The Financial Supervisory Service (FSS) launched an inspection into Hyundai Capital on April 11 after a hacker broke into Hyundai Capital between March 6 and April 7, stole personal customer information and demanded cash from the company, threatening to leak it on the Internet.
Holding Hyundai Capital accountable for negligence in computer system security management, the FSS will submit the case to its disciplinary decision committee to decide on the punishment for Hyundai Capital and its executives, according to the regulator.
The FSS said data on 1.75 million Hyundai Capital customers was leaked during the attack, in which the hacker implanted a malicious program on the company's computer server and was able to download the personal data, more than the 420,000 customers initially stated by Hyundai Capital.
Through last month's inspection, the FSS also found Hyundai Capital fell short of taking enough preventive measures for such attacks as required in electronic trading regulations, according to the FSS.
The regulator noted Hyundai Capital should be held accountable for causing public jitters on the security of electronic financial transactions and triggering social troubles due to the incident.

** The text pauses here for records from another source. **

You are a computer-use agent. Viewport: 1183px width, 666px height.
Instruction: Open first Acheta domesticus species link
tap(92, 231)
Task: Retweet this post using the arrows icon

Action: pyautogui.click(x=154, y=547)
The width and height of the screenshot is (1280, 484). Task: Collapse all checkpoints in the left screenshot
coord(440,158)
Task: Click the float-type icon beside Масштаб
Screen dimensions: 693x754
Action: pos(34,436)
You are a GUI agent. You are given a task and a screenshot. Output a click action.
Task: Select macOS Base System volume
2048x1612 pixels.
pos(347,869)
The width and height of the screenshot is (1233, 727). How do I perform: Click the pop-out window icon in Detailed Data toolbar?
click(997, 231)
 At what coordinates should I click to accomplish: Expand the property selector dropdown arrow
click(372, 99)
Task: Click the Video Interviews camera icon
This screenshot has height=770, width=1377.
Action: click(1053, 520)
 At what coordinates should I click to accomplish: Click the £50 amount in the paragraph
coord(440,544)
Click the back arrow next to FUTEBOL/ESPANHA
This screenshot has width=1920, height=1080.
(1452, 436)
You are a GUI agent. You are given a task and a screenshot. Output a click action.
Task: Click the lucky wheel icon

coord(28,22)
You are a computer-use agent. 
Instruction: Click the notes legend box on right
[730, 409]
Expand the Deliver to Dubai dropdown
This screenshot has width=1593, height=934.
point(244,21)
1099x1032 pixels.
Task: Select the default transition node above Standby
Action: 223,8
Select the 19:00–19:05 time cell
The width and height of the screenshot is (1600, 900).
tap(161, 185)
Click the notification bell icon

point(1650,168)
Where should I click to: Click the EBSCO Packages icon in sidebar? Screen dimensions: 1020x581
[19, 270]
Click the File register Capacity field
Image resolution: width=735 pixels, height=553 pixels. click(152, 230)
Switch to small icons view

The regulator is also "weighing whether to penalize Chung Tae-young, the CEO of Hyundai Capital," it added.
No financial damage has been reported so far in relation with the hacking case, but potential damage is probable down the road, it noted.
"The FSS plans to announce measures next week to prevent similar attacks and bolster financial IT security," the regulator said.
In a bid to screen IT security maintenance of the broader financial sector, the FSS has formed a public-private task force, assigned with inspecting financial firms, it said.
A total of 40 sample financial firms were selected across the financial sector, in which the task force launched spot inspections on April 27 for a one-month period, the regulator added.